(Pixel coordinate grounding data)
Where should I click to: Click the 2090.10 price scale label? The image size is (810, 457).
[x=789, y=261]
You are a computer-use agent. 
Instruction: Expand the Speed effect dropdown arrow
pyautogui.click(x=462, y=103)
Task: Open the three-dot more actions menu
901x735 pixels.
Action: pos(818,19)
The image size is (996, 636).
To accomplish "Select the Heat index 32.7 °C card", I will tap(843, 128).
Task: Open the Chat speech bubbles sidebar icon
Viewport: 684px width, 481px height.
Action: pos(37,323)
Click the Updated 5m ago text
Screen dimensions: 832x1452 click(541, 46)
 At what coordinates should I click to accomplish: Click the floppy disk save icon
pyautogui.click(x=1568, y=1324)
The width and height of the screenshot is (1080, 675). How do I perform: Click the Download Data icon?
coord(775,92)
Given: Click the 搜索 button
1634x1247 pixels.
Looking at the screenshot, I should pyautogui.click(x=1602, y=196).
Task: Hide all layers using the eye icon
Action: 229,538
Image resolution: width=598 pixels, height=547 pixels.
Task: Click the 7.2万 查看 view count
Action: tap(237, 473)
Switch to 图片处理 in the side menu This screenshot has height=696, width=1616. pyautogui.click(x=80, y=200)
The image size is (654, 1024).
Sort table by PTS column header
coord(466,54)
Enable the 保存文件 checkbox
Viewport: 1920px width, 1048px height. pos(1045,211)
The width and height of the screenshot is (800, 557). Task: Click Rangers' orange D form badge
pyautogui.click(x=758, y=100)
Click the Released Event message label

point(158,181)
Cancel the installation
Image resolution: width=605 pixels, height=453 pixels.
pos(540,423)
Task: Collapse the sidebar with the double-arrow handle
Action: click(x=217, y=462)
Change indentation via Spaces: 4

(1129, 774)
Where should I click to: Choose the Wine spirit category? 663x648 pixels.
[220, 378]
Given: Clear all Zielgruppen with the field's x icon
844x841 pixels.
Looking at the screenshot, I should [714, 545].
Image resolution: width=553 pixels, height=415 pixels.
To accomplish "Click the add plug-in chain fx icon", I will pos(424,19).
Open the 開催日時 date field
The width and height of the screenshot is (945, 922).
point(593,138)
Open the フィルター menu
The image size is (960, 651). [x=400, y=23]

WHAT TO DO> Lines containing the word "Given" are to be pulled from the records and copied.

SOLUTION BELOW>
Given: Click the 搜索 button
Given: Clear all Zielgruppen with the field's x icon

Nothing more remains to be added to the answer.